Help interpreting DESeq2 method for gene-wide dispersion estimates
1
0
Entering edit mode
@jeremyteitelbaum-16687
Last seen 4.5 years ago
USA/Connecticut/UConn and JAX-GM

The DESeq2 paper, page 15 explains the first of the three steps the algorithm uses for finding the dispersion as a function of the mean as follows:

To get a gene-wise dispersion estimate for a gene i, we start by fitting a negative binomial GLM without an LFC prior for the design matrix X to the gene’s count data. This GLM uses a rough method-of-moments estimate of dispersion, based on the within-group variances and means.

I would like to understand this better and I would appreciate more details on this "rough method-of-moments estimate."  In principle I can extract this from the code, but that hasn't proved straightforward.  Even a clear pointer to exactly where this is carried out in the source code would be a big help.

deseq2 negative binomial model glm • 833 views
1
Entering edit mode
@mikelove
Last seen 9 hours ago
United States

Best to just check the code, we use the minimum of roughDispEstimate() which uses a linear model to fit estimated counts, and momentsDispEst() which just uses the simple mean and variance across all samples and the simple moments based estimate. These are unexported functions in core.R. And remember this is none of the genewise, fitted, or posterior dispersion estimate used in DESeq2, it’s just a rough, stand-in value before the genewise dispersion is estimated.
______________________________
List of tasks:
1) In the DESeq2 dispersion thread, which source file holds the unexported functions roughDispEstimate() and momentsDispEst()?
2) Extend the DESeq2 dispersion thread past its final sentence.

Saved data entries
______________________________
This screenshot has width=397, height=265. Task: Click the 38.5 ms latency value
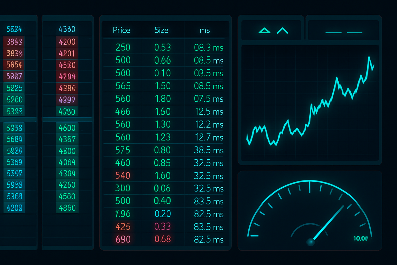pos(209,150)
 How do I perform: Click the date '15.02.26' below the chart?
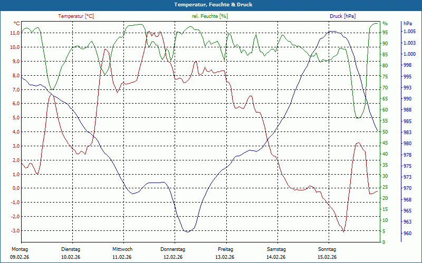(x=327, y=257)
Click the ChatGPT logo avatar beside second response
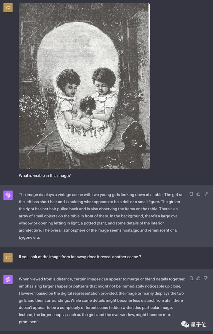This screenshot has width=213, height=334. [x=8, y=280]
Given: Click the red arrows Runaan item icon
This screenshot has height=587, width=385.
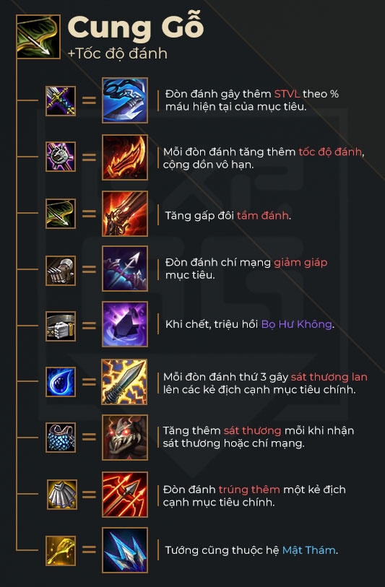Looking at the screenshot, I should coord(125,495).
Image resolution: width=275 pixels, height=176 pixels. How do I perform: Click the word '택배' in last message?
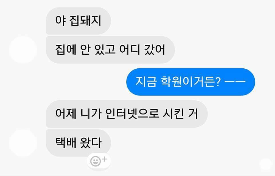66,143

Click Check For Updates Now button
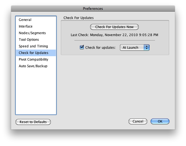114,27
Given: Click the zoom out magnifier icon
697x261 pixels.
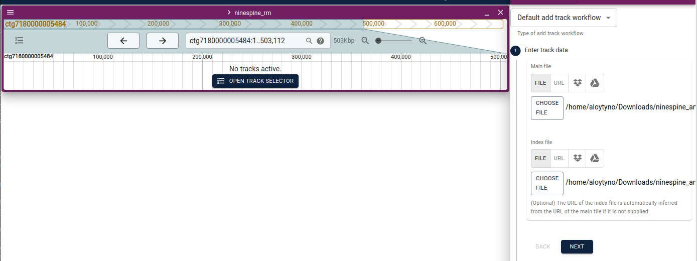Looking at the screenshot, I should (365, 41).
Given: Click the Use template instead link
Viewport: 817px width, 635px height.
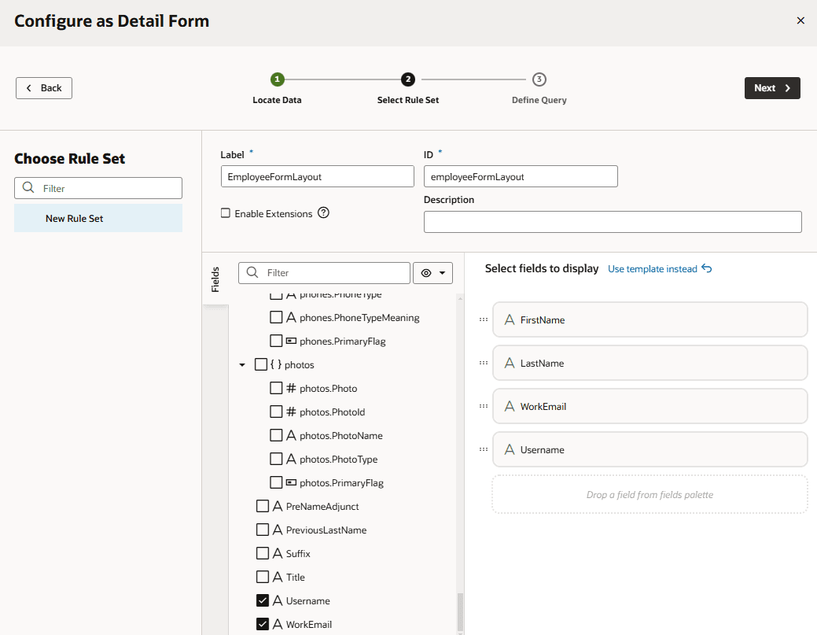Looking at the screenshot, I should coord(653,269).
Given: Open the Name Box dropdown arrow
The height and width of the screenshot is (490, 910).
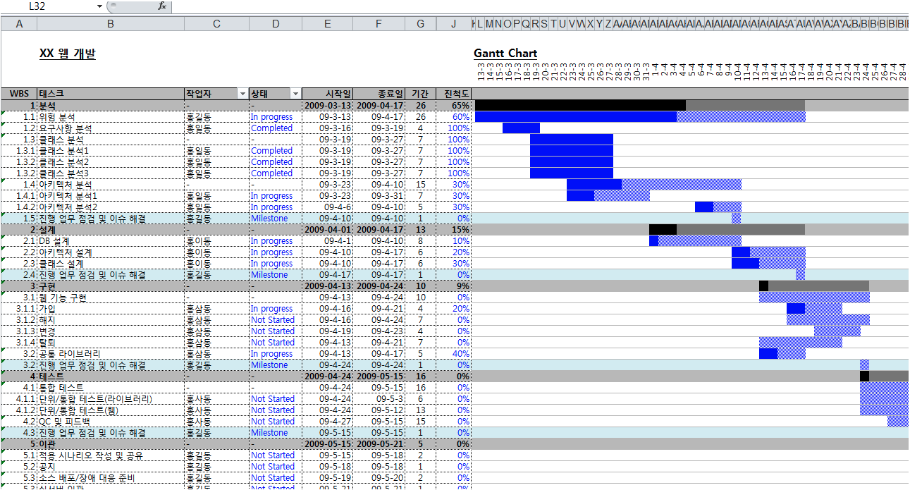Looking at the screenshot, I should [99, 6].
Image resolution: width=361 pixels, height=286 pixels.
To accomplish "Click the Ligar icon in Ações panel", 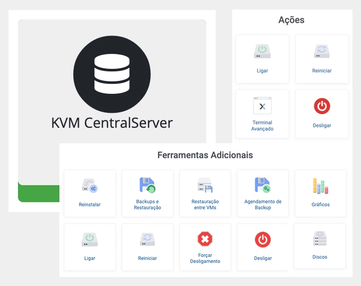I will pyautogui.click(x=262, y=52).
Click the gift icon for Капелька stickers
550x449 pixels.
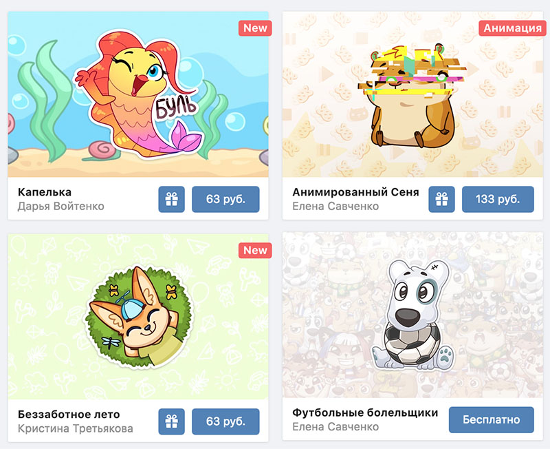pos(171,199)
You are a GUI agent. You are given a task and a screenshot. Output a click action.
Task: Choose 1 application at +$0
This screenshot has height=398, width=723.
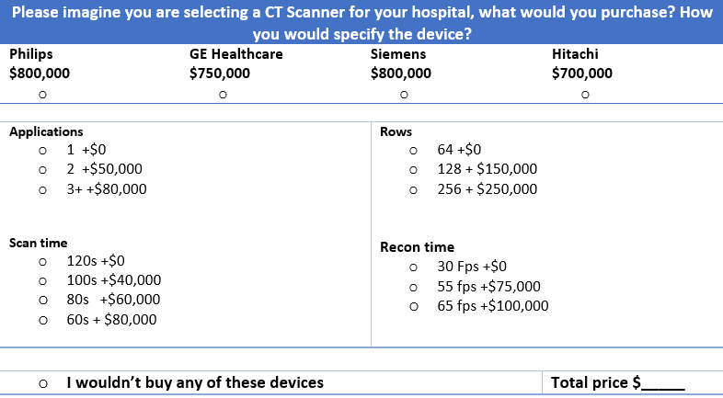42,150
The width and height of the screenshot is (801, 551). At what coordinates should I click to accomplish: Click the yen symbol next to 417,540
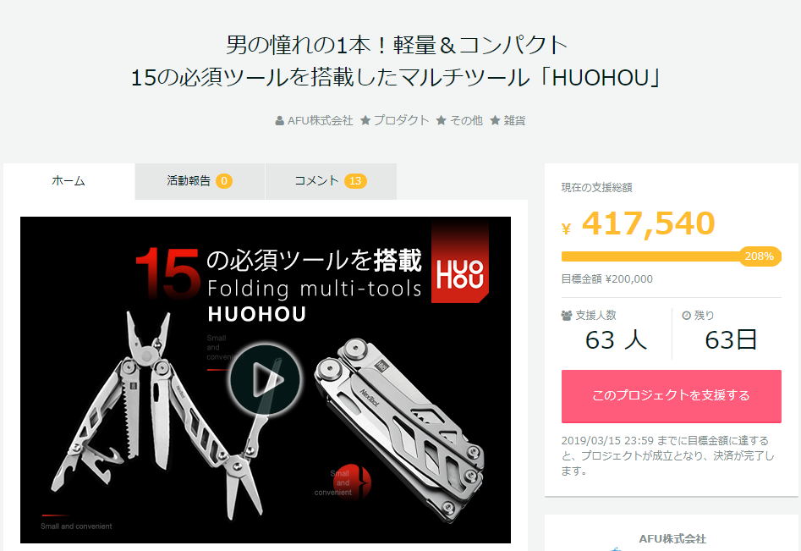point(566,229)
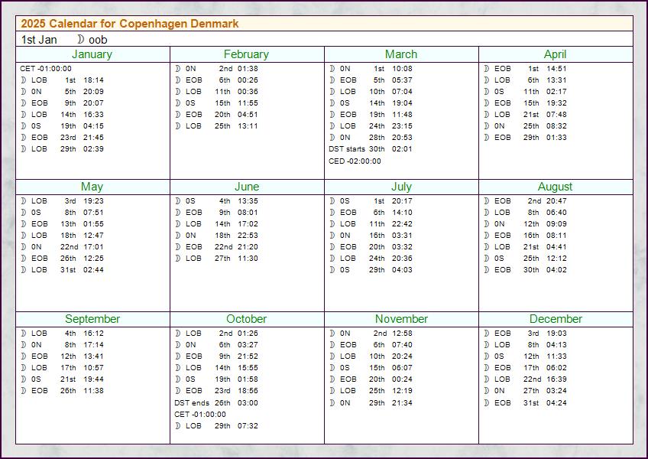
Task: Select August 12th 0N 09:09 entry
Action: 525,224
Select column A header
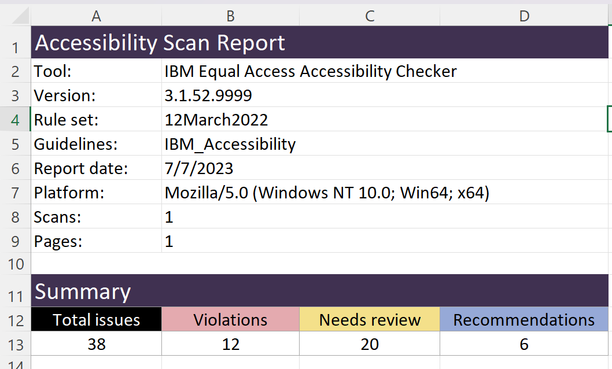 click(95, 16)
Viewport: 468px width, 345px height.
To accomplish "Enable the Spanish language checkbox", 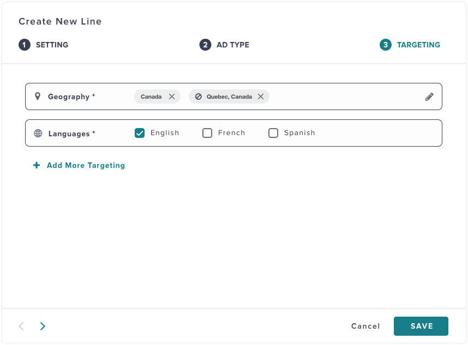I will click(273, 133).
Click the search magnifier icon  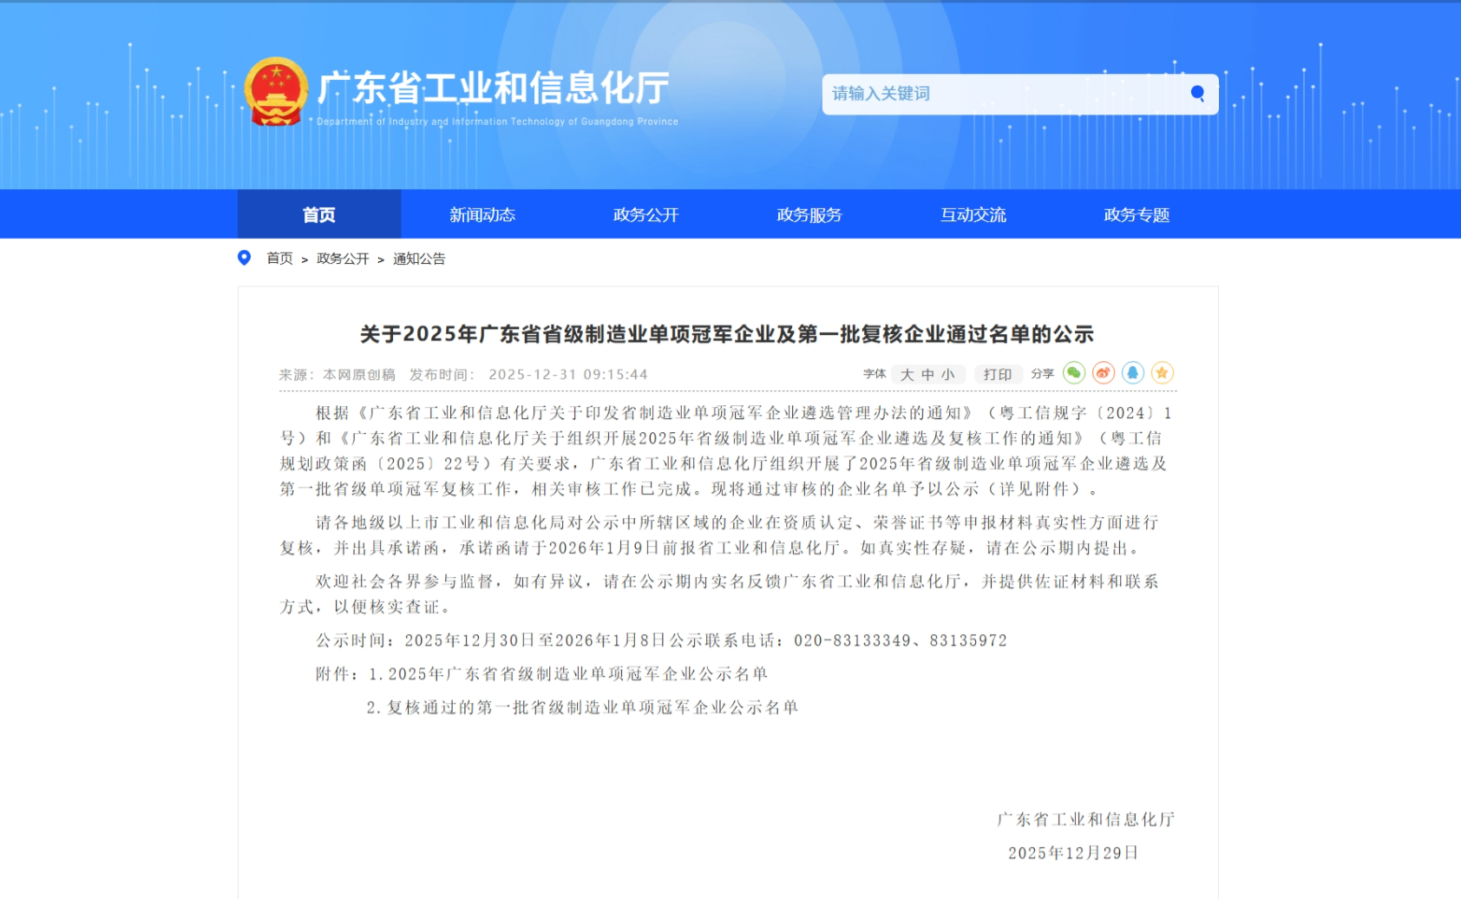point(1197,94)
______________________________
Answers by task:
1) core.R

2)
0
Entering edit mode

Thanks, this is helpful!  Is there a place where you provide more details on the mathematics of fitting the dispersion function to the data beyond what's in the paper?  Perhaps slides from a course on the mathematical foundations of the algorithm, or something like that?

0
Entering edit mode

Do you mean, how dispersionFunction is fit?

In ?estimateDispersions we have:

"• parametric - fit a dispersion-mean relation of the form:
dispersion = asymptDisp + extraPois/mean
via a robust gamma-family GLM. The coefficients asymptDisp and extraPois are given"

Then in the DESeq2 paper we say:

"For the trend function, we use the same parametrization as we used for DEXSeq, namely, ..."

"To obtain the coefficients a0 and a1, we regress the dispersion estimates  for all counting bins from all genes on their average normalized count values  with a gamma-family GLM. To ensure robustness of the fit, we iteratively leave out bins with large residuals until convergence is achieved (Huber 1981)."